Repository files navigation

tensorcore

CUDA for Apple Silicon.

tensorcore is the missing software layer that turns the matrix units on M-series GPUs into a training-grade foundation. It does for Metal what cuBLAS + cuDNN + CUTLASS + NCCL + ggml-quants combined do for CUDA: one hardware-aware library, one C ABI, one binary that runs unchanged from M1 (Apple7) through M5 (Apple11).

                          ┌──────────────────────┐
                          │   tensorcore         │
                          │   ─ tc_gemm          │  ← cuBLAS
                          │   ─ tc_attention_*   │  ← cuDNN attention
                          │   ─ tc_conv2d_*      │  ← cuDNN conv
                          │   ─ tc_rmsnorm / RoPE│  ← cuDNN norms
                          │   ─ tc_swiglu / softmax / AdamW
                          │   ─ tc_gemv_quantized│  ← ggml Q4_0 / Q8_0
                          │   ─ tc_gguf_*        │  ← GGUF v3 reader
                          │   ─ tc_allreduce / broadcast / allgather
                          │                       ─ NCCL primitives
                          └──────────┬───────────┘
                                     │
                          ┌──────────▼───────────┐
                          │  Apple GPU            │
                          │  ─ simdgroup_matrix   │  (M1+)
                          │  ─ mpp::tensor_ops    │  (M5+)
                          └───────────────────────┘

The thesis

NVIDIA's moat in AI is software stack maturity × silicon × interconnect. Two of those three are pure software. Apple has the silicon: per-watt inference that NVIDIA can't match without changing chips, and unified memory that removes the entire host/device transfer problem class. What Apple is missing is the cuBLAS-grade kernel library on top of Metal.

tensorcore is the bet that closing that software gap completely changes the economics for any team training models that fit in ≤32 Macs of unified memory.

For the direct mapping of every CUDA primitive to its tensorcore equivalent, see docs/cuda_comparison.md.

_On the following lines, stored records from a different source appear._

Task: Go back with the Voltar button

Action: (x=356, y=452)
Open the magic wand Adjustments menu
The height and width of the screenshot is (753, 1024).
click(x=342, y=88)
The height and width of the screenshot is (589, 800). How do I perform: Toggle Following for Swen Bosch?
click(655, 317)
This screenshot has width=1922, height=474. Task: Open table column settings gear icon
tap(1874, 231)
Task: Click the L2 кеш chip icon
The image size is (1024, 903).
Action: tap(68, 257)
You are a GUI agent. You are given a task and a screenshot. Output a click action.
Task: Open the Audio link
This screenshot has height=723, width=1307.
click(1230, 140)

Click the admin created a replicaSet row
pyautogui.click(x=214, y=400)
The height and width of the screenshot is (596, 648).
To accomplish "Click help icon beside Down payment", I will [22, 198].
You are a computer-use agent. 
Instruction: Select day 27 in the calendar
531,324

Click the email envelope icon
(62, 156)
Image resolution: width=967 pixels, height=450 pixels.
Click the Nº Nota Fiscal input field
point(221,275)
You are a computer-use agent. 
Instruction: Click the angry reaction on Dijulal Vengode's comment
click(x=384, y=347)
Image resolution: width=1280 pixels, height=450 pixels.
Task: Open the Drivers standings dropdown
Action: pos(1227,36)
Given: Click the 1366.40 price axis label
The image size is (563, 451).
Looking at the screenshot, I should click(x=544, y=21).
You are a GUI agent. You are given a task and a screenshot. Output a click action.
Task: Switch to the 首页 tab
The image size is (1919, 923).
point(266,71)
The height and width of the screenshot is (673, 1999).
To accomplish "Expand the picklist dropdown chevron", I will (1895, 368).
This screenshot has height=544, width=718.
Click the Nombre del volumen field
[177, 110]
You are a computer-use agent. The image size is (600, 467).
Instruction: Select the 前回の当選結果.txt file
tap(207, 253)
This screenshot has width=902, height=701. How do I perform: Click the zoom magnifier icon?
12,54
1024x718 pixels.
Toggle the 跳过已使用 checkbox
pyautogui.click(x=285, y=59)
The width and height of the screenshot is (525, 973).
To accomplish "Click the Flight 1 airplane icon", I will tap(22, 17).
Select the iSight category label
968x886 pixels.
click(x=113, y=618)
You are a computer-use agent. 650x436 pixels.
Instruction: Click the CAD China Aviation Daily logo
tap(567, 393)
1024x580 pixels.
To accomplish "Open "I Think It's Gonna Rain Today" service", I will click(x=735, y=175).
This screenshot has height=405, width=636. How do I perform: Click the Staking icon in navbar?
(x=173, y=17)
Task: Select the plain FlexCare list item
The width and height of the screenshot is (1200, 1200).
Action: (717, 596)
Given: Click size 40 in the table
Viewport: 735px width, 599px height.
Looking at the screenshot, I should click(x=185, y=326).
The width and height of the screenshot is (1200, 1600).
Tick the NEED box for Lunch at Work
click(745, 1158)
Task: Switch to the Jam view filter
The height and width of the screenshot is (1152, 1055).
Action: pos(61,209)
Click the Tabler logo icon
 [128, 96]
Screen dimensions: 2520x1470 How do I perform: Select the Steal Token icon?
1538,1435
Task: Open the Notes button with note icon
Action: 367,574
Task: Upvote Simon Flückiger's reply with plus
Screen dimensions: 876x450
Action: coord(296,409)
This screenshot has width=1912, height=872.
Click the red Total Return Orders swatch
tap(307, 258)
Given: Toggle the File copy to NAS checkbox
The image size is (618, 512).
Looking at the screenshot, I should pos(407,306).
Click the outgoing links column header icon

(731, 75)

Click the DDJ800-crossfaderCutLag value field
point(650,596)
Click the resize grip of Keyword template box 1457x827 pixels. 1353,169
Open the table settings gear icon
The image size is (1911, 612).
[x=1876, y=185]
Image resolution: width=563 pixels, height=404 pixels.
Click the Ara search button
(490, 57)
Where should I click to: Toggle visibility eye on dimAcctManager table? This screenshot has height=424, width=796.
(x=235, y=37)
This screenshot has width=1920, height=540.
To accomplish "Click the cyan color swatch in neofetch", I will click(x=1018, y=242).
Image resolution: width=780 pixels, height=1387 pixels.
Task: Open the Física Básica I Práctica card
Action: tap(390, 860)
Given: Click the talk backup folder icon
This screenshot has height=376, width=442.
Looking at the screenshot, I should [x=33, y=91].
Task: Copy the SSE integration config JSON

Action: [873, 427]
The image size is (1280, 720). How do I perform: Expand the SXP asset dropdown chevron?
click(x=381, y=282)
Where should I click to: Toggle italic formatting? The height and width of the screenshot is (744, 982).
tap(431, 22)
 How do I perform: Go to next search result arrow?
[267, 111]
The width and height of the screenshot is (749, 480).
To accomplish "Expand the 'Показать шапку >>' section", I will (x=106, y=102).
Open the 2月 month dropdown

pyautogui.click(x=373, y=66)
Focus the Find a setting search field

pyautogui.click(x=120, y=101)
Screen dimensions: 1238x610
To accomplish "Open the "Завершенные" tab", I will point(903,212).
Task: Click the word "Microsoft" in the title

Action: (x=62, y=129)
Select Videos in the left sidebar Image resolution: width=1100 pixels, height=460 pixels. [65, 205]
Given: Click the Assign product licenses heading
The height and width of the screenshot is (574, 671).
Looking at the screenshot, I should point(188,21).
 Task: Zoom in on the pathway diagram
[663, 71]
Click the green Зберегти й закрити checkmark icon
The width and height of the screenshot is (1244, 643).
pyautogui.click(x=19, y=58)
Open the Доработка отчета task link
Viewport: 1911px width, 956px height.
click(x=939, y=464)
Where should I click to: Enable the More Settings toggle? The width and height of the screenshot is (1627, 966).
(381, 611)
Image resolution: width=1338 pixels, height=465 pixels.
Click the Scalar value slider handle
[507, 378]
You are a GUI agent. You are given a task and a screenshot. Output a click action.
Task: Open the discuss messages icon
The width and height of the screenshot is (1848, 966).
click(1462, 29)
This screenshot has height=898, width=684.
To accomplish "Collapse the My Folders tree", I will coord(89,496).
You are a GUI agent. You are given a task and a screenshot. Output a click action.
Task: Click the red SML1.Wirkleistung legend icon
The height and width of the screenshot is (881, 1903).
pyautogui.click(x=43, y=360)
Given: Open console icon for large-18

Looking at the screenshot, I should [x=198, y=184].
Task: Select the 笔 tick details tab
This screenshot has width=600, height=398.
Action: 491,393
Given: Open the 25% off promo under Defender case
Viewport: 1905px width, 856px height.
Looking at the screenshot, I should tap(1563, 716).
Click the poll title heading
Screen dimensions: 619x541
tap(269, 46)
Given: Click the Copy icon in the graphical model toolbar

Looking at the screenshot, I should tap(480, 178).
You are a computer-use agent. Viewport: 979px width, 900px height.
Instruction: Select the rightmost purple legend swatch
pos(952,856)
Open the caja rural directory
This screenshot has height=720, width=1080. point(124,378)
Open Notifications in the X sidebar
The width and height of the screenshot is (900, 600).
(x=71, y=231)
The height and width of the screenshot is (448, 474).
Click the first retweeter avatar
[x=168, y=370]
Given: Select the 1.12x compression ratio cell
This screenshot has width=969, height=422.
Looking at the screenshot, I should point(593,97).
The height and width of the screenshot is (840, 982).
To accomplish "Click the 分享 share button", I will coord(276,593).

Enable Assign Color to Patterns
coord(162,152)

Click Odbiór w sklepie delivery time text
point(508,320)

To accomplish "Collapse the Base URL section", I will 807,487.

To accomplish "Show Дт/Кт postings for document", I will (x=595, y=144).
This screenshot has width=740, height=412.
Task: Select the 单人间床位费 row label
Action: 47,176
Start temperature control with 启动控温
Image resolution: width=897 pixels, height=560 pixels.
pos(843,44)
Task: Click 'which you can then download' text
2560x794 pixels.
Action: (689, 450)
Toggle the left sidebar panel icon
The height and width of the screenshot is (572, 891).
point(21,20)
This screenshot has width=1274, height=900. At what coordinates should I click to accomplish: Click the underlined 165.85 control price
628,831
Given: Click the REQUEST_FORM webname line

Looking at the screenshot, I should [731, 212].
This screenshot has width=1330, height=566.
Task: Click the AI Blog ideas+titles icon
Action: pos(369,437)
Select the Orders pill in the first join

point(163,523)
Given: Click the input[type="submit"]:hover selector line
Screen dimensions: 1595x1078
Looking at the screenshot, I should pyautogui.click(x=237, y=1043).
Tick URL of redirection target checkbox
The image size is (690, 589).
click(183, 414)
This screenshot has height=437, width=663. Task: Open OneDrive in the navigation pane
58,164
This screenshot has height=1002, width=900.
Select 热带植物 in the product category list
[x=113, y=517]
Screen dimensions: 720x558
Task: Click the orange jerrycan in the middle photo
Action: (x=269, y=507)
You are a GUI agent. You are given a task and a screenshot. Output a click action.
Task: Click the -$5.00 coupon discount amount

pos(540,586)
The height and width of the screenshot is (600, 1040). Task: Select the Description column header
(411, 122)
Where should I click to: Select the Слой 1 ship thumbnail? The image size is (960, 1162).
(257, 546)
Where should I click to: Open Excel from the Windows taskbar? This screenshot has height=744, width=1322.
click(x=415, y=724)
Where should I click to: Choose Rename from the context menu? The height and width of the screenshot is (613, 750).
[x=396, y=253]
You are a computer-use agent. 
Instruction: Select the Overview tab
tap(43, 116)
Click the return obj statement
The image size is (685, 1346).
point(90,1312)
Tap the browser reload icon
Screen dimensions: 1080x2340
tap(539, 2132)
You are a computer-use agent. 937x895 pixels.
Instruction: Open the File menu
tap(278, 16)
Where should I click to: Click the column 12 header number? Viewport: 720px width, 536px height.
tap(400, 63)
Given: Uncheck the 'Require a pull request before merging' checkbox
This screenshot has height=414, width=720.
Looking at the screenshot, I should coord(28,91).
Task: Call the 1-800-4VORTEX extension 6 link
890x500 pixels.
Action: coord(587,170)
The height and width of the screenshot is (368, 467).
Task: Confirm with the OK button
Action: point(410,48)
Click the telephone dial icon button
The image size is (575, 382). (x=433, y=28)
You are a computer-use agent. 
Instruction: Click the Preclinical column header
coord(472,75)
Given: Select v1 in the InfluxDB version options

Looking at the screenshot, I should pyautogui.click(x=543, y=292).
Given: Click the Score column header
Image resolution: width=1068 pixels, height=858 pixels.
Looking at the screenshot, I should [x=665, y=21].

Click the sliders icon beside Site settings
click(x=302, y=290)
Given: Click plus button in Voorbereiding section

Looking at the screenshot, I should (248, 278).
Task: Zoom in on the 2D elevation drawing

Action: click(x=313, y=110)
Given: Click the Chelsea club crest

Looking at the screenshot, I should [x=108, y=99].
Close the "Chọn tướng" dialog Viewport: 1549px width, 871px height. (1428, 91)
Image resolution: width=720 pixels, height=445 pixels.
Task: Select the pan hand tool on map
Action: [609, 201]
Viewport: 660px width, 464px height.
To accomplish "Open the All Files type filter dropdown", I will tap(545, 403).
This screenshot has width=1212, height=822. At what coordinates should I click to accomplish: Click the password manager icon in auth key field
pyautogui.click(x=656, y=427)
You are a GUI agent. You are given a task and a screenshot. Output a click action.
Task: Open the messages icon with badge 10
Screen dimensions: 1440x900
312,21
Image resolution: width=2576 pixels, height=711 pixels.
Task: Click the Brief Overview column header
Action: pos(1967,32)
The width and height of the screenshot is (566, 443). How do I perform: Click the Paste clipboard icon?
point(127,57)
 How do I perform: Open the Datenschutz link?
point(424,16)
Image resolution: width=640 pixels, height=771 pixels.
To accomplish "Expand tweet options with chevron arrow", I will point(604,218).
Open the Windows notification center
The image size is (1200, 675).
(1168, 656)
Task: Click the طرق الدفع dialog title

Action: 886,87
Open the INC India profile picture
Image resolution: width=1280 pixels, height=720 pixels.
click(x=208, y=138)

What v0.1 ships (measured, M2 Ultra)

Component Status Numbers
tc_gemm fp32 bit-exact vs Accelerate 2.46 TFLOPS @ 4096³
tc_gemm fp16 (Apple7+) scaled-RMS err ≤ 5e-3 vs ref 17.88 TFLOPS @ 4096³ (~66% of peak)
tc_gemm bf16 (Apple9+ native, Apple7..8 fallback) scaled-RMS ≤ 3e-3 correctness verified
tc_gemm int8 (Apple10+ native, Apple7..9 fallback) bit-exact i32 accum correctness verified
tc_gemm_*_128 128×128 tile env-flag opt-in regresses v0.1; v0.2 retunes
tc_attention_forward fp16 D=64, causal/GQA/window/ALiBi scaled-RMS ≤ 1e-3 7.07 TFLOPS @ B=1, H=32, S=4096
tc_attention_forward fp16 D=128 correctness verified bench harness v0.2
tc_attention_backward fp16 D=64/D=128 scaled-RMS ≤ 3e-3 LSE-saved scheme
Q4_0 / Q8_0 quantized GEMV plus GPU quantize bit-exact vs dequant ref 7B decode harness
Q4_0 async-stream batched GEMV ~79% of LPDDR5 peak bw 186 tok/s, 632 GB/s @ synthetic 7B decode
RMSnorm / LayerNorm / RoPE / SwiGLU / softmax / AdamW Metal, portable CPU, and CUDA managed-memory kernels C tests + Python smoke
Fused RMSnorm/LayerNorm+GEMV inference projection primitives correctness vs separate paths
Conv2D fwd + backward (im2col + GEMM) scaled-RMS ≤ 1e-3 multi-batch validated
GGUF reader v3 metadata, tensors, bulk copy, Q4/Q8 descriptors synthetic + Q4 GEMV end-to-end
Python ctypes binding full ABI surface, NumPy interop covered by CTest python_basic
Distributed (single-host ring + portable GLOO TCP) bit-exact local ranks thread, fork, and TCP transports
MPS + Accelerate fallback wired, exercised by dispatch
Portable CPU backend builds on Linux / Intel-Mac with TC_ENABLE_METAL=OFF; covers buffers, streams, GEMM, attention/training/conv, GGUF, TC_DIST_SINGLE, GLOO TCP, DiLoCo, and sparse compression. for non-Apple mesh workers
CTest suite 27/27 pass on M2 Ultra (25 library/package tests + 2 example smokes) ctest --test-dir build
CMake / pkg-config / Python install tensorcore::tensorcore[_shared], tensorcore.pc tested out-of-tree

Public C ABI — include/tensorcore/*.h

A 1.3K-line C ABI you can read end-to-end in an afternoon. Sixteen public headers including the umbrella. Grouped:

  • Lifecycle: tc_init, tc_shutdown, tc_device_info_get, tc_buffer_alloc/_free/_map/_size, tc_stream_create/_destroy/_sync.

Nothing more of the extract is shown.